From: General Schvantzkoph on 13 Dec 2006 20:14

On Tue, 05 Dec 2006 01:22:31 -0600, n17ikh(a)gmail.com wrote:

> I realize this is fairly specific, which is why google has failed me
> and I come to Usenet. I'm looking for a (obviously linux-
> compatible) ATA hard drive controller (RAID is OK, but won't be
> used, I use MD RAID). It needs to be PCI-X OR PCI-64/66 and have
> either 4 channels with the capability for two drives per channel, or
> more preferably, 8 channels with single-drive-per-channel
> capability. I've found one in the 3ware 7506-8, but all those have
> mysteriously vanished off the face of ebay. If someone knows where
> I can find one of those used or the model number/manufacturer of
> something else I could use, I'd be eternally grateful. Also
> preferably, I'd like to be able to find something under 200USD or
> even 150USD. This was something that I could have done with the
> 7506-8s but unfortunately they're gone, apparently for good.

───

== PROBLEMS AND TASKS ==
(a) Turn the quoted paragraph beginning "I realize this is fairly specific" in the Usenet post about ATA controllers into a short bulleted list of its main facts.
(b) Write a continuation of the Usenet post about ATA controllers, starting right after its last line.
The records stand apart from the Usenet post about ATA controllers.

== ENTRIES SUPPLIED ==
───

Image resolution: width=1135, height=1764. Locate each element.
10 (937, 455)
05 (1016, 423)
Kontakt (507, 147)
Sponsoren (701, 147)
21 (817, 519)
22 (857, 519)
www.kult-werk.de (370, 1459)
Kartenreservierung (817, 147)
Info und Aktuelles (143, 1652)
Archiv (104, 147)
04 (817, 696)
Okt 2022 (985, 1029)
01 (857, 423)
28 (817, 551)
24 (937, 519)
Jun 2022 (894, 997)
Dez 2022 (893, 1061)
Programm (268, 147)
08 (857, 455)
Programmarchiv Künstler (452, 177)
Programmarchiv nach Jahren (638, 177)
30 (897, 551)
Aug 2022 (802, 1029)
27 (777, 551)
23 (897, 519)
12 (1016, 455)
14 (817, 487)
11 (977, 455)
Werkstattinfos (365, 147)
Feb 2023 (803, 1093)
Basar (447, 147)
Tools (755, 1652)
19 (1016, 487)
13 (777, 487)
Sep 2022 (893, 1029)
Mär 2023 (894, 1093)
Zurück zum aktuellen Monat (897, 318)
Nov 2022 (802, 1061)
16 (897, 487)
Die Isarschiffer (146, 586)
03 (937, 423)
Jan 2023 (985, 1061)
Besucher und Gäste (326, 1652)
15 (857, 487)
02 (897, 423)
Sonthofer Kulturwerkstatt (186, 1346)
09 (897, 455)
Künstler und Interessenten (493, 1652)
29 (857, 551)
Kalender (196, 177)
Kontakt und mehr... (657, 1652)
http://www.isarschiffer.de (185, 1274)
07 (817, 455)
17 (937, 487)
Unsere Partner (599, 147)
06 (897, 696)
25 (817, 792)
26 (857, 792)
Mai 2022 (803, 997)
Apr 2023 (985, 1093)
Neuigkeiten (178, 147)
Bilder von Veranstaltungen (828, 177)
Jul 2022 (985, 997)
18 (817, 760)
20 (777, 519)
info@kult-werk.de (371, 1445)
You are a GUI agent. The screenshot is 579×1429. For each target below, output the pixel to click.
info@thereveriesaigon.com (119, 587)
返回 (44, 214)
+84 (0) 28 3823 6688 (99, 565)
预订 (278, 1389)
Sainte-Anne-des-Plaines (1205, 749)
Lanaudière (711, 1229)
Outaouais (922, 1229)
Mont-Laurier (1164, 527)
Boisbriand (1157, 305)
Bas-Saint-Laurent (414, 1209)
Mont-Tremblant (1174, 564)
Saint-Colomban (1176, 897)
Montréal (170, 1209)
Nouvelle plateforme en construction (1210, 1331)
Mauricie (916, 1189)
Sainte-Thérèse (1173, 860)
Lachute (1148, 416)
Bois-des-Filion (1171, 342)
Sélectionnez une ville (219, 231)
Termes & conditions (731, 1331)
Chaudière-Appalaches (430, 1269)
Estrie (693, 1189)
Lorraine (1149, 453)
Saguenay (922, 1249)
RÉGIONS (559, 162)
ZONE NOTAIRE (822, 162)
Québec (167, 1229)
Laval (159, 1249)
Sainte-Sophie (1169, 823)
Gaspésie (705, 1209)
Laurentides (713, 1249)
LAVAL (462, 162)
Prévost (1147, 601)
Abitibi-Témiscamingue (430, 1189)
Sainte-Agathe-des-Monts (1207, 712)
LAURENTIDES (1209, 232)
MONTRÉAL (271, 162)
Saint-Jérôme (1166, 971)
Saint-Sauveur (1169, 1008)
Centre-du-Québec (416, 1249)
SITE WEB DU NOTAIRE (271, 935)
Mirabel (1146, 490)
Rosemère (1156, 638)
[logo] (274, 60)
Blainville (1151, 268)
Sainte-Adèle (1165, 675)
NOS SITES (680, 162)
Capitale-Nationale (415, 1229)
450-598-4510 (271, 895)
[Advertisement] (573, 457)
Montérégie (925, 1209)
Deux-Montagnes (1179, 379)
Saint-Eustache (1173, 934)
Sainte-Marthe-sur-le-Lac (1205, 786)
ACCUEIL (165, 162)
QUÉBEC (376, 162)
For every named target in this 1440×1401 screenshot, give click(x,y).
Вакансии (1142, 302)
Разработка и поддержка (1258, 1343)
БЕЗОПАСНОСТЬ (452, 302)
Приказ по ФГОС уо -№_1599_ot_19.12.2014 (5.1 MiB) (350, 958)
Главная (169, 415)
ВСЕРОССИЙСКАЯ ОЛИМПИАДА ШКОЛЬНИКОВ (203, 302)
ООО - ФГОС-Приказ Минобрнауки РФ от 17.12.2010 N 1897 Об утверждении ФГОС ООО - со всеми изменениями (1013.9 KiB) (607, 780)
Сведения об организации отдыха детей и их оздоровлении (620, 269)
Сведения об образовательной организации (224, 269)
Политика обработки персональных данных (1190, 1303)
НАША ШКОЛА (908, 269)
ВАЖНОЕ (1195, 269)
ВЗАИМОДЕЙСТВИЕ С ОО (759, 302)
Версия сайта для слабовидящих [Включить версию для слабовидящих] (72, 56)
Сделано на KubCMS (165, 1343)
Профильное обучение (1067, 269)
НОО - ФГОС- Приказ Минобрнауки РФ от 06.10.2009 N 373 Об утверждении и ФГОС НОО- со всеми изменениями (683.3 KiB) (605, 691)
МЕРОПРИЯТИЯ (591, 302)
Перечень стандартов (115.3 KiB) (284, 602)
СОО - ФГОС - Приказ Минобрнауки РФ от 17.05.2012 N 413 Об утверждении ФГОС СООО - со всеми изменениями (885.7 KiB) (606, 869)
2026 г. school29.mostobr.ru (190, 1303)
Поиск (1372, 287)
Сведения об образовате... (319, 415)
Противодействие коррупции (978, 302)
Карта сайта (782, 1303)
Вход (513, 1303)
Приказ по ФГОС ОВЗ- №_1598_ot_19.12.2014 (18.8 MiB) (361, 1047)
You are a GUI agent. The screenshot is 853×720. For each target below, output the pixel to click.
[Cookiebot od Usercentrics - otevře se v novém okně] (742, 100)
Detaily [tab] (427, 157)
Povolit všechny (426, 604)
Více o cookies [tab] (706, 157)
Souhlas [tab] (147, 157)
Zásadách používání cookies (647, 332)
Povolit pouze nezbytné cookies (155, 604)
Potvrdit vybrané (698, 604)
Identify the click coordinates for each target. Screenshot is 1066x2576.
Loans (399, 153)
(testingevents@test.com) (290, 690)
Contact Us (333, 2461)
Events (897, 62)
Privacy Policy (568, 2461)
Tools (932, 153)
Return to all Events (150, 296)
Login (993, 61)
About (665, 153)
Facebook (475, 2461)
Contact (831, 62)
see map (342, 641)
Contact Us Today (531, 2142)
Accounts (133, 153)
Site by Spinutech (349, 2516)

───

== THE REPLIES ==
(a)
- The writer needs a Linux-compatible ATA hard drive controller and turned to Usenet after Google searches failed.
- RAID on the card is acceptable but won't be used, since the writer uses MD RAID.
- The card must be PCI-X or PCI-64/66.
- It should have 4 channels supporting two drives each or, preferably, 8 channels with one drive per channel.
- The 3ware 7506-8 fits, but those cards have vanished from eBay.
- The writer asks for a source for a used 7506-8 or the model number and manufacturer of an alternative.
- The preferred price is under 200 USD, or even 150 USD, which the 7506-8 would have met.

(b)
> Anyways, if anyone knows a good alternative, I will love you
> forever. In a good way.
>
> TIA
> -n17ikh

http://www.newegg.com/Product/Product.asp?Item=N82E16816116020

From: n17ikh on 13 Dec 2006 21:29

General Schvantzkoph <schvantzkoph(a)yahoo.com> wrote in
news:4ubmroF150t5rU22(a)mid.individual.net:

> On Tue, 05 Dec 2006 01:22:31 -0600, n17ikh(a)gmail.com wrote:
>
>> I realize this is fairly specific, which is why google has failed me
>> and I come to Usenet. I'm looking for a (obviously linux-
>> compatible) ATA hard drive controller (RAID is OK, but won't be
>> used, I use MD RAID). It needs to be PCI-X OR PCI-64/66 and have
>> either 4 channels with the capability for two drives per channel, or
>> more preferably, 8 channels with single-drive-per-channel
>> capability. I've found one in the 3ware 7506-8, but all those have
>> mysteriously vanished off the face of ebay. If someone knows where
>> I can find one of those used or the model number/manufacturer of
>> something else I could use, I'd be eternally grateful. Also
>> preferably, I'd like to be able to find something under 200USD or
>> even 150USD. This was something that I could have done with the
>> 7506-8s but unfortunately they're gone, apparently for good.
>> Anyways, if anyone knows a good alternative, I will love you
>> forever. In a good way.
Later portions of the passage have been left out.